In spite of all these difficulties, Boonesborough was ready in 1774 for the reception of Mrs. Boone and her children, and in the ensuing year the infant settlement was reënforced by the arrival of three other families. The summer of 1775 also witnessed the establishment of many other stations, including that of Louisville, on the Ohio, which soon became a kind of rendezvous for hunters, and a harbor of refuge for emigrants seeking a suitable site for the building of their new homes in the wilderness. Gradually the forests of oak, maple, walnut, etc., of Ohio, the now well-cultivated agricultural districts of Kentucky, and the less fertile cretaceous regions of Tennessee, became dotted with the homes of settlers, each of which in time sent forth new pioneers yet further to the westward.

The conclusion of the war between Great Britain and her mighty colonies in 1783, which gave to English America a political constitution of its own, was succeeded by a tide of emigration across the Alleghanies, and all the best districts for settlement in Tennessee and Kentucky were rapidly filled. In 1788, the Ohio Company, from New England, formed a settlement of considerable size on the north-west of the river from which it took its name, and after a long, desultory struggle with the Wyandots, Delawares, [♦]Potawatomies, Kickapoos, Piankashaws, Miamis, and other tribes occupying the surrounding districts, obtained a legal claim to their lands in 1795 by their purchase from the natives by the United States Government.

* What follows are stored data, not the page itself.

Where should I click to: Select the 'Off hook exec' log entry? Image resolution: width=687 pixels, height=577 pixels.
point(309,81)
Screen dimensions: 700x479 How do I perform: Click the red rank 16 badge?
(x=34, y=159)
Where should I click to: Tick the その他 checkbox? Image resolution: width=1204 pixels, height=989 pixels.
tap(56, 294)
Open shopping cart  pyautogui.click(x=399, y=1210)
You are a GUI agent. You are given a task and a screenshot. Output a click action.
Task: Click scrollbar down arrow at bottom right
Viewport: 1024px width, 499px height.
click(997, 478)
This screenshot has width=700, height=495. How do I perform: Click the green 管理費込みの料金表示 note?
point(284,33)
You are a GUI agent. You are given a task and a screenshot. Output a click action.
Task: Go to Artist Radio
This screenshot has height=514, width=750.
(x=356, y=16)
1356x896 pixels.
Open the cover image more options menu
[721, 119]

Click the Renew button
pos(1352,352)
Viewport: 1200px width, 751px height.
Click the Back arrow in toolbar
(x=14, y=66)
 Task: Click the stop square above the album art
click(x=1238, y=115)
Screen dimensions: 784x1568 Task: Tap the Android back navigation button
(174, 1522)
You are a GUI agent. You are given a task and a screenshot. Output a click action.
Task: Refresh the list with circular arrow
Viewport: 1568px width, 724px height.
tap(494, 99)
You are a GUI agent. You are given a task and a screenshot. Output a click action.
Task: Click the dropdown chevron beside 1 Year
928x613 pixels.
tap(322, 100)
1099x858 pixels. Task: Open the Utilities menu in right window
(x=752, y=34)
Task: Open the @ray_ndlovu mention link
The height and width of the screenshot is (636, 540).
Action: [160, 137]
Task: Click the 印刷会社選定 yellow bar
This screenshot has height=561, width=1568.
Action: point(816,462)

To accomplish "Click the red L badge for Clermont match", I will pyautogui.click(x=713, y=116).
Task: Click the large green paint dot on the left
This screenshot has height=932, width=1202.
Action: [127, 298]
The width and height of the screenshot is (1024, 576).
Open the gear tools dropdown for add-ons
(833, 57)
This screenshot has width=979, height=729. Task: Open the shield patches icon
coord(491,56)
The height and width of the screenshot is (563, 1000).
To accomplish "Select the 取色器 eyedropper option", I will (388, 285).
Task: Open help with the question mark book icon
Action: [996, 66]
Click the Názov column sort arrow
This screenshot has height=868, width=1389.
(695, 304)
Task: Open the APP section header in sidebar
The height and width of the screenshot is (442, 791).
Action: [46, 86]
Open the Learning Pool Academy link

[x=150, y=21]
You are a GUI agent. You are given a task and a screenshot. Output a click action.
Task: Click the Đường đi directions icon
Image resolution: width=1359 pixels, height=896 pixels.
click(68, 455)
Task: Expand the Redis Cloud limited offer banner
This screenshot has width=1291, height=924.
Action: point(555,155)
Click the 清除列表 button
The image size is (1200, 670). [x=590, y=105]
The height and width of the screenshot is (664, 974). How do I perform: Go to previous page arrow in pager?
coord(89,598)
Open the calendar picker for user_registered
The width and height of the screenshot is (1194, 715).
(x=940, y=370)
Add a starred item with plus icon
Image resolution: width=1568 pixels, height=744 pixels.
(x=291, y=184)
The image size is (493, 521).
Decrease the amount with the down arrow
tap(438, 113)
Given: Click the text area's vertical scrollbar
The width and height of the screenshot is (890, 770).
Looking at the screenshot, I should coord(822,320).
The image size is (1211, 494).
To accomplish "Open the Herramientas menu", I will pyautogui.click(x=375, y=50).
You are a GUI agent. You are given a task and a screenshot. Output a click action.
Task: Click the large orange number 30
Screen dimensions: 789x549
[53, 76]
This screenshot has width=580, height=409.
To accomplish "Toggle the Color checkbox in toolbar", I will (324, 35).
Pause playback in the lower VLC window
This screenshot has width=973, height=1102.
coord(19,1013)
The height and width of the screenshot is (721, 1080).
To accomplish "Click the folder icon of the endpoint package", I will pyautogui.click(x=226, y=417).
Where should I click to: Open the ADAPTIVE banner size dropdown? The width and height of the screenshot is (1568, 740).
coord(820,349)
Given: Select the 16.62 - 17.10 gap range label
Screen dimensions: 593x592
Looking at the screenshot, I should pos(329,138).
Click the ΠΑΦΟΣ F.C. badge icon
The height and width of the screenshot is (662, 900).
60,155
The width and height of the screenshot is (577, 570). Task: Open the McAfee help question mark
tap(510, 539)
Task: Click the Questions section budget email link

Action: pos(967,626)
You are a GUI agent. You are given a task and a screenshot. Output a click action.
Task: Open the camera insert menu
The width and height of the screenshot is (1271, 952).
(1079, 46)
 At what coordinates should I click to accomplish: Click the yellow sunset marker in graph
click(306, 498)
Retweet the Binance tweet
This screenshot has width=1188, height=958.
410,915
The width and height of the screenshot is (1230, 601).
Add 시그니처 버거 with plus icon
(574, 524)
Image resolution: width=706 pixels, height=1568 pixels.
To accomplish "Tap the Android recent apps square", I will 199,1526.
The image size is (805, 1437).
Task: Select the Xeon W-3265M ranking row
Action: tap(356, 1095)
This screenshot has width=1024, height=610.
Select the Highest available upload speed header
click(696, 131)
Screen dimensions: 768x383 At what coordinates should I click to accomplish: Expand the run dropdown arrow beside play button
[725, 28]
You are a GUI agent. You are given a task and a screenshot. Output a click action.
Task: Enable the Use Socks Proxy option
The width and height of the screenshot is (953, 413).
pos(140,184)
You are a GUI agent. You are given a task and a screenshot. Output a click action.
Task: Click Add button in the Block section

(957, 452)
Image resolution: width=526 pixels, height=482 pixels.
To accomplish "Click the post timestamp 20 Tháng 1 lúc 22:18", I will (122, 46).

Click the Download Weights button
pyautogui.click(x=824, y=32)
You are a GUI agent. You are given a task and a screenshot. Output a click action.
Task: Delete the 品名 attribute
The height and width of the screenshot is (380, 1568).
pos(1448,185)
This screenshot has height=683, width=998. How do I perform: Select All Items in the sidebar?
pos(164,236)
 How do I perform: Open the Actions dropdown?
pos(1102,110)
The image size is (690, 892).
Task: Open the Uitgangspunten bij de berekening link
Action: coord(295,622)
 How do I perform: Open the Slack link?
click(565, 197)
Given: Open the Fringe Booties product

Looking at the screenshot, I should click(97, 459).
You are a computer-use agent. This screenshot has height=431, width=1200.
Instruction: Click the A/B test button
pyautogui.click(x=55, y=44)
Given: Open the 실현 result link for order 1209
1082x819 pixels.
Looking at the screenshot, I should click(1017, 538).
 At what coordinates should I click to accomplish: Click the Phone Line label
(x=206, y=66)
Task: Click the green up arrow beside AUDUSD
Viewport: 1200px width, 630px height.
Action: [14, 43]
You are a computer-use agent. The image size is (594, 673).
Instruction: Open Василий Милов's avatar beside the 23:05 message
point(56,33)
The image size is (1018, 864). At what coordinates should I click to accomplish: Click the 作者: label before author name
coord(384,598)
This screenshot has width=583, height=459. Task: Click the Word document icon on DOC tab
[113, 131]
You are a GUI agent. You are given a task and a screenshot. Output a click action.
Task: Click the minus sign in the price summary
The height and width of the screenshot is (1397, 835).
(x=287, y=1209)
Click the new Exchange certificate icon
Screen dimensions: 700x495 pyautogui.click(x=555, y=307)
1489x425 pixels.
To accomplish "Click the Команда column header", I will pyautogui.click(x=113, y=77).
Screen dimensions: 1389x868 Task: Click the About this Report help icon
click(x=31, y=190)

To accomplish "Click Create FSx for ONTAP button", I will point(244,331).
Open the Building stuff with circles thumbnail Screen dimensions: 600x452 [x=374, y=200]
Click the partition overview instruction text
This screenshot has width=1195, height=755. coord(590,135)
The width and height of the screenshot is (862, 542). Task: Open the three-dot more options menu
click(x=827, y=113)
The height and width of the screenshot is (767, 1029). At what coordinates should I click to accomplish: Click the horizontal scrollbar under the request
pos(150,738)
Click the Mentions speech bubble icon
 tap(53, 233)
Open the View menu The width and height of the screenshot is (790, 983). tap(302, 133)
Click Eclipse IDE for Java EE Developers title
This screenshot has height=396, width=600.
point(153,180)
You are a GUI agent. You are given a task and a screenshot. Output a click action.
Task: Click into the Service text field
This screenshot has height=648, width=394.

The peaceable possession of these rich territories thus secured, they were soon portioned out into townships: city after city rose in the wilderness; and, to quote from a traveler who crossed the Alleghanies at the period of which we are writing, “Old America seemed to be breaking up and moving westward.” Every state sent forth its bands of emigrants, and no traveler on the now well-worn tracts across the formidable mountain ridge, dividing the old homes from the new, could advance far without coming upon family groups pausing for the return of some father or brother who had seen his dear ones part of the way.